Sila|EthereumとACH(全銀システムに相当)を接続する APIプラットフォーム概観
2020年04月18日
この記事を簡単にまとめると(AI要約)
目次
- 前提
- Sila概要
- フィンテック系スタートアップが決済事業に参入しにくい環境
- Silaプラットフォームで構築された決済アプリ
- ACHへのアクセスを可能にする仕組み
- 日本の内国為替取引及びSilaの有用性考察
- 総論
前提
本レポートでは、米国ACHとEthereumブロックチェーンを基盤とした決済および銀行APIを提供するプラットフォームSilaを概観します。
ACH(Automated Clearing House)とは国内における全銀システム(一般社団法人全国銀行資金決済ネットワーク/全銀ネット運営)に相当する銀行間の資金決済を行うシステムです。米国にはACHの他に、Wire Transferという銀行口座間の送金システムも存在しますが、後者と比べると送金日数はかかるものの、その手数料の安さからACHを利用した公共料金の支払いや給与振り込みなど小切手に変わる決済手段として利用されています。
Silaの目的は大きく2つあり、1つはこのACHの送金処理にかかる日数を代替手段により短縮すること、2つ目はACHへのアクセスを仲介し、スタートアップ企業の決済事業参入のハードルを下げることにあります。
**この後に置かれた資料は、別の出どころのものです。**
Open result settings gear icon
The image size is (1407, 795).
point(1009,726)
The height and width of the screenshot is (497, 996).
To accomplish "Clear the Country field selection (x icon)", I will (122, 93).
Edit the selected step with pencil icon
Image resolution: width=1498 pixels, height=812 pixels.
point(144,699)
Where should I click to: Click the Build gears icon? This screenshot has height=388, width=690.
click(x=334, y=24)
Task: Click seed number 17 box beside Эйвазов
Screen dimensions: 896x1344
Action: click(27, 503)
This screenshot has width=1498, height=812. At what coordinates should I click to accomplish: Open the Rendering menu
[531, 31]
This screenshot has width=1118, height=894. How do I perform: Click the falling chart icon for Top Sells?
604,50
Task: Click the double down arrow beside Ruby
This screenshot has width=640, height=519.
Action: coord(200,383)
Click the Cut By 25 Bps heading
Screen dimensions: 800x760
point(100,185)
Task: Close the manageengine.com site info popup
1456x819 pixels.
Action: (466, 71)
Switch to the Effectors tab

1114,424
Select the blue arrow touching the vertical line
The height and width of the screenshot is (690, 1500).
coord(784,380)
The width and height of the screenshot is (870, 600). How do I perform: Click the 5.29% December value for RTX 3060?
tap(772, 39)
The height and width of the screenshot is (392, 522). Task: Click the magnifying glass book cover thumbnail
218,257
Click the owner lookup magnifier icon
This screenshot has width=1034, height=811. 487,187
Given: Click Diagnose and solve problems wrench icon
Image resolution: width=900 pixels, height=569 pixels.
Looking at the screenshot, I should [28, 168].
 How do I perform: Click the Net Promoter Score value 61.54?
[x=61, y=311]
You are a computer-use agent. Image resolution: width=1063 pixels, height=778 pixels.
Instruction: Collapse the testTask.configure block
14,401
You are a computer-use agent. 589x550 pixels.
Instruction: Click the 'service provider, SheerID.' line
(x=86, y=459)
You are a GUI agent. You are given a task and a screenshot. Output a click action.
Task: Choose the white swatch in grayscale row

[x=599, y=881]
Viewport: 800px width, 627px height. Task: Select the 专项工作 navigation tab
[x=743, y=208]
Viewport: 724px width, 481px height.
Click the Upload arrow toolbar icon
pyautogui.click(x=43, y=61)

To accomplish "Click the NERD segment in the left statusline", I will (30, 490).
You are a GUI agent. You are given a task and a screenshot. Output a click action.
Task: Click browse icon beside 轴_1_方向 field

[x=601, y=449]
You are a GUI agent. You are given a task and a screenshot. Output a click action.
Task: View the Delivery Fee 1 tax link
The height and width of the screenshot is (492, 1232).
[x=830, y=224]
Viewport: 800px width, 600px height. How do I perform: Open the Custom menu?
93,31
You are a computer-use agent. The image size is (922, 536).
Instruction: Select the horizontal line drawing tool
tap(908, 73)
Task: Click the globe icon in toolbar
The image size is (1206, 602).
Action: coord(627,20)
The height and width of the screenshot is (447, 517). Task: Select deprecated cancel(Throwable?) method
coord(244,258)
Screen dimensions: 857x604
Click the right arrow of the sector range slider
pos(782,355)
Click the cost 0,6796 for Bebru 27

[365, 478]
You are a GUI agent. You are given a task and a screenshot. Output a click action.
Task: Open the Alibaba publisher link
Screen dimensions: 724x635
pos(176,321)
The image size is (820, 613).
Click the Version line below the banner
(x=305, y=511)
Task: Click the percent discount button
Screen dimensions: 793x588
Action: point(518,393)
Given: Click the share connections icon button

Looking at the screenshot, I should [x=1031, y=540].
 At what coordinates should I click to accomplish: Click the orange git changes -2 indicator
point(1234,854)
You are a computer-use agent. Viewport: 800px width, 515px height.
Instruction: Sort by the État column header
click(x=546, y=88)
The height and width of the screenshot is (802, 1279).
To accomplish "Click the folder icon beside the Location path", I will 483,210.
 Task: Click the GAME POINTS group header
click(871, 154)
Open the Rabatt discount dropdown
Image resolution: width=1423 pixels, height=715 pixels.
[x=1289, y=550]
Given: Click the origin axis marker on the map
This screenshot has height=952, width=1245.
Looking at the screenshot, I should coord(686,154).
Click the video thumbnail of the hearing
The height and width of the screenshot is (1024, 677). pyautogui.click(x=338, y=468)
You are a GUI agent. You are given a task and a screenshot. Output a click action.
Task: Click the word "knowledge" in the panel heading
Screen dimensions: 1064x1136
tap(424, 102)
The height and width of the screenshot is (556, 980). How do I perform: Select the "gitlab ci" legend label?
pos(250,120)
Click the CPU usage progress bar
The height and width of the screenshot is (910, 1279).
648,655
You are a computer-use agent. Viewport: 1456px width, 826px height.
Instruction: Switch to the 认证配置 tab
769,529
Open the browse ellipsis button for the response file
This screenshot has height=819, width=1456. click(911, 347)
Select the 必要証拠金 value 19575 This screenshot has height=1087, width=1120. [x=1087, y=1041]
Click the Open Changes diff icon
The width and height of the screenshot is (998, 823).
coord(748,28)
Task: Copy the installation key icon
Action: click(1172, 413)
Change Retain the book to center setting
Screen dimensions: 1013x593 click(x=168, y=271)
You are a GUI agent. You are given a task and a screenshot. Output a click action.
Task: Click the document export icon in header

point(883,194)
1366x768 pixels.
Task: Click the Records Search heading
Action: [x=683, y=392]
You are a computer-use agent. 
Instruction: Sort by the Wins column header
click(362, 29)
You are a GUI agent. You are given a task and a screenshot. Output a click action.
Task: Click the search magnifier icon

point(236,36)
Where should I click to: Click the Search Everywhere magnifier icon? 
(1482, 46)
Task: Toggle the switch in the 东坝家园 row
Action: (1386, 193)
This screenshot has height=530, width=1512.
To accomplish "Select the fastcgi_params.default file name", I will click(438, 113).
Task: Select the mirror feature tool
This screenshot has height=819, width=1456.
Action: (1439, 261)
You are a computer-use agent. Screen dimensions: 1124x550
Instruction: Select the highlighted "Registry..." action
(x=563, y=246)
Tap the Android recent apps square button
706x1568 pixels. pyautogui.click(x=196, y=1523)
1つめの目的は24時間365日銀行間決済に対応した全銀システムがある我が国では、Silaの仕組みを応用したとしても送金スピードという点でUXの改善をもたらすとは考えにくいです。しかし2つめの目的については、現時点の我が国では金融機関以外の企業が全銀システムへのアクセスが難しいことや送金手数料が高いことを鑑みると、フィンテックの普及という点においてSilaの提案するSaaSモデルのソリューションには一定の有用性があるのではないかと筆者は考えます。またそれがフィンテック普及を促進するのであれば、間接的に顧客の金融体験向上にもつながるのではないでしょうか。
本レポートは主にスタートアップによる金融サービス構築の場としてSilaを取り上げ、その仕組みと有用性の理解を目的とします。